蔵の道其の二十六(2014年9月5日記事)

日本の大きな日本酒試飲会― その2 ―

前回から日本での試飲会の情報を出していますが、今回は「吟醸酒を味わう会」です。この試飲会は日本吟醸酒協会という、日本中の吟醸酒に力を入れて造っている蔵元が集まり結成した団体が主催しています。実に20年も前からこの団体は活動を続けており、日本の試飲会の中でも草分け的な存在となっています。吟醸酒を味わう会、とは、その名の通り、吟醸酒、純米吟醸酒、大吟醸酒、純米大吟醸酒などの「吟醸」という高品質規格がつくお酒だけを出品することができます。


加盟の蔵元も46社あり、春には東京で試飲会、秋には大阪と東京で試飲会を開催しています。
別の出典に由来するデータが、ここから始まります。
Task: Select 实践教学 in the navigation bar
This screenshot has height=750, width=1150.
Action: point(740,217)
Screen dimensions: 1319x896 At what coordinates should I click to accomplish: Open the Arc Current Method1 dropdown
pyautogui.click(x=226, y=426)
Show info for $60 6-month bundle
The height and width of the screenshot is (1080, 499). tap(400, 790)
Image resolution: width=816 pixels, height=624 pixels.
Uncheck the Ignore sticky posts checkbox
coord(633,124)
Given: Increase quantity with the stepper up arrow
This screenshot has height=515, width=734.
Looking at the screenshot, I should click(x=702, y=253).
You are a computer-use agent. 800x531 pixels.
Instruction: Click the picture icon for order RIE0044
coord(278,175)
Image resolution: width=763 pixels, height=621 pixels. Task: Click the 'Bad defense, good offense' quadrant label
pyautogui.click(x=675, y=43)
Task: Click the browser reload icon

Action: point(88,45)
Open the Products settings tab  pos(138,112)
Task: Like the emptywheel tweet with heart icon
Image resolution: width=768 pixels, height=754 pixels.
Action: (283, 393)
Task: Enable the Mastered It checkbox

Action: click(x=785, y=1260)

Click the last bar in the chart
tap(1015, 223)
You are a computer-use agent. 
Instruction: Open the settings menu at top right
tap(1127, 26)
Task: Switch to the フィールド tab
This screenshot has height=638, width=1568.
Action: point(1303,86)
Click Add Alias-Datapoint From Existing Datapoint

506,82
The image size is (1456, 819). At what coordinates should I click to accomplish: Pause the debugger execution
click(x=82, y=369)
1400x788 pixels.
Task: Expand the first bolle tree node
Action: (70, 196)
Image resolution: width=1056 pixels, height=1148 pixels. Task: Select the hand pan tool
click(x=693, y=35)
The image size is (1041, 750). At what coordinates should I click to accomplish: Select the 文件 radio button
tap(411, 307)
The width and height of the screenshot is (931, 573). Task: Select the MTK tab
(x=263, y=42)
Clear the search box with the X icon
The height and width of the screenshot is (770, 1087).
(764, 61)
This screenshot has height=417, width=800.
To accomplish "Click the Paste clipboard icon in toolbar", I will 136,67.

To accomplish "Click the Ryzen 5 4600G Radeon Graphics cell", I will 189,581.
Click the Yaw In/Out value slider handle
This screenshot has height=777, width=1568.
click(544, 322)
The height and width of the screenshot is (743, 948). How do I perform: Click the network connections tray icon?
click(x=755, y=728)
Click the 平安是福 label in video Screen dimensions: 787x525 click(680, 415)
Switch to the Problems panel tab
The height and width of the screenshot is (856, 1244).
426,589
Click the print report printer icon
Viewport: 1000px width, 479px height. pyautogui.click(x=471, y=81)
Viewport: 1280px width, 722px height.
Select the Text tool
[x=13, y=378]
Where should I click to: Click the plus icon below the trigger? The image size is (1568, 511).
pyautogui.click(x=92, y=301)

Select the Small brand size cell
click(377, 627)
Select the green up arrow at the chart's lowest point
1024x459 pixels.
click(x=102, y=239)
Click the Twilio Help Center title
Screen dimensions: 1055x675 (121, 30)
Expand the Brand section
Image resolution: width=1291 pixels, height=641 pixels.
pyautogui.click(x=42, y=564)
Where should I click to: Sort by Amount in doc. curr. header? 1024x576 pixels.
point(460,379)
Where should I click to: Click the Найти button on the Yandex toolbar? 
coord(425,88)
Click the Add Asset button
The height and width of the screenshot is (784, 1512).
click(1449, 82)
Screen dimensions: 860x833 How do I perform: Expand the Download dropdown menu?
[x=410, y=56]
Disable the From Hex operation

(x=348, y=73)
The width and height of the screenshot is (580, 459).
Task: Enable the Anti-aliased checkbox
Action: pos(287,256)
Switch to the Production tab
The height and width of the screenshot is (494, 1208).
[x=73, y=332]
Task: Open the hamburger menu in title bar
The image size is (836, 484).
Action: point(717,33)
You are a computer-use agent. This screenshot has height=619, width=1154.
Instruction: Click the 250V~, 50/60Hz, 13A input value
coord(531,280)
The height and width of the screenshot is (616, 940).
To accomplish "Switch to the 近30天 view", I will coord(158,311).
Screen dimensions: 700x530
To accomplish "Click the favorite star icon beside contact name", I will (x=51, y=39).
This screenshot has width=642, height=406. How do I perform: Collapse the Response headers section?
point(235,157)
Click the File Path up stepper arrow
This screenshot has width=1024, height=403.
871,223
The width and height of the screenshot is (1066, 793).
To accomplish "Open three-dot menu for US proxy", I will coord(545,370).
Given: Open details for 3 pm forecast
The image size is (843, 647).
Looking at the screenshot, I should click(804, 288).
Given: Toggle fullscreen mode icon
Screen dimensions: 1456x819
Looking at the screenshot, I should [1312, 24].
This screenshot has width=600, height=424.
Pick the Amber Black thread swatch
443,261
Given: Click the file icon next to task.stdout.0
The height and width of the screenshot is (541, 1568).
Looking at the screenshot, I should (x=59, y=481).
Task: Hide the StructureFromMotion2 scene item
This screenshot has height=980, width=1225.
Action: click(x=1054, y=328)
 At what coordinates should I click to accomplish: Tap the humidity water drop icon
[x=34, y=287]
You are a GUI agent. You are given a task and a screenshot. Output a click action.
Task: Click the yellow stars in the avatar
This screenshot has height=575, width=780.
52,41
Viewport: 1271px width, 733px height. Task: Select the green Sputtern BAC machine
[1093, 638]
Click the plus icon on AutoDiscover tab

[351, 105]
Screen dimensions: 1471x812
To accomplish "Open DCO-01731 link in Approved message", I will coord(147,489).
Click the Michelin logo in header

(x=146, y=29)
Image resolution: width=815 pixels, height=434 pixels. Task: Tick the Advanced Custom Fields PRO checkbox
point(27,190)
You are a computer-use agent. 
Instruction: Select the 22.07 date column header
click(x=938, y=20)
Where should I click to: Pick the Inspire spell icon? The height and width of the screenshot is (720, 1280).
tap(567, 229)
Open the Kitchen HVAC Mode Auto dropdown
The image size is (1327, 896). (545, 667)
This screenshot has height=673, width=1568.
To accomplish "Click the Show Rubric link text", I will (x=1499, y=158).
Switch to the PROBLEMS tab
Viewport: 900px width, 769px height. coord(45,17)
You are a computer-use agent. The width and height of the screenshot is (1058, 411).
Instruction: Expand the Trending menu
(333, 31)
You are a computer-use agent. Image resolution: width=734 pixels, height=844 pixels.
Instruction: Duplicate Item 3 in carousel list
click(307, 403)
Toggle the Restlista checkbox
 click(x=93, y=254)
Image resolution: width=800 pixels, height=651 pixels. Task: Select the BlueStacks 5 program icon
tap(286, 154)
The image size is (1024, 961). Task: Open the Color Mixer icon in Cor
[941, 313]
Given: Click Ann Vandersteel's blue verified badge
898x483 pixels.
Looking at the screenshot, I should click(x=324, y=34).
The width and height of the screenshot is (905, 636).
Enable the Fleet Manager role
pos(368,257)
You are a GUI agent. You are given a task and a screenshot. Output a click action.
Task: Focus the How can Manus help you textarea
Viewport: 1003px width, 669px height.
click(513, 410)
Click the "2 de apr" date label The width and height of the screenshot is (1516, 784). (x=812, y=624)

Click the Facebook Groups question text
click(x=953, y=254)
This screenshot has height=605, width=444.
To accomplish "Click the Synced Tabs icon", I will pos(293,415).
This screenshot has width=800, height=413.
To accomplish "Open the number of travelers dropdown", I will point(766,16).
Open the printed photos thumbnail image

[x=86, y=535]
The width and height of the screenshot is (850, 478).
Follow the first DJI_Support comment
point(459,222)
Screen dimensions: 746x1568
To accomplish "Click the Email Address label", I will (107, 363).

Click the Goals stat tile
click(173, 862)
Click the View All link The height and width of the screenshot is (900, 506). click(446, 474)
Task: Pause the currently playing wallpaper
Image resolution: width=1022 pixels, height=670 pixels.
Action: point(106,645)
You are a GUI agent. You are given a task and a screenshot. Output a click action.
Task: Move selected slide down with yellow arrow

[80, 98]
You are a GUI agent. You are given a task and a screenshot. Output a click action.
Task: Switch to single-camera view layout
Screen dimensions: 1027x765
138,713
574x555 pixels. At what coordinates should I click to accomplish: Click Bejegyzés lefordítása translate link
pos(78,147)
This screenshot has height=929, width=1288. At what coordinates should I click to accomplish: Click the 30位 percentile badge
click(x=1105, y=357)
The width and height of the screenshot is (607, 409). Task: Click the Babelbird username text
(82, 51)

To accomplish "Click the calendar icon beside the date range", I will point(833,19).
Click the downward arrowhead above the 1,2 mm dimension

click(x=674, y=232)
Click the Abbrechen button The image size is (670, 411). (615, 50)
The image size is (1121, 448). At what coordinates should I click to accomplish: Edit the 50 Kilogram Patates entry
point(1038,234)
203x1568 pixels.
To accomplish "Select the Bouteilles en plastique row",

この吟醸酒を味わう会の特徴は、つまみなどの料理がほとんど無く、お酒の味自体をしっかりと味わってほしいというコンセプトです。

昨年から春の東京での吟醸酒を味わう会には軽いつまみを出しましたが、それ以外はお酒だけのガチンコ試飲会となっています。吟醸酒というお酒は、華やかで繊細な香りが特徴ですから、つけものや煮物など、つまみの香りが お酒の香りを邪魔してしまうため、今まではお酒だけの試飲会を続けていました。

しかし、時代も変わり、昨年の春の東京での吟醸酒を味わう会でつまみを出したところ、非常に好評だったため、今後はつまみとの相性などもやっていくと思います。
実は、この主催している吟醸酒協会ですが、試飲会はつまみなしでやってきていましたので、どうしても料理と一緒に吟醸酒を味わいたい、という方々のために、以前は東京駅で「吟醸バー」なるものを営業しておりました。

毎週特集の蔵元がバーに来て、直接お客さんと語らいながら一緒に飲んだり、つまみも全国の加盟蔵元のお膝元から取り寄せた特選の珍味だったり、スタンプラリーをして、全種類を飲むとお酒がプレゼントされたり、一般には飲むことができない鑑評会出品酒を常時飲むことができたりと、本当にいろいろな挑戦をさせていただきました。

また、この吟醸酒協会は、昨年世界で初めてニューヨークにある国際連合(UN)において、吟醸酒を楽しむ会を開催し、国連加盟の193か国の方々に吟醸酒を味わっていただくことが出来ました。
春の東京での試飲会と秋の大阪、東京での試飲会は毎年開催していますので、是非興味のある方は参加してみてください。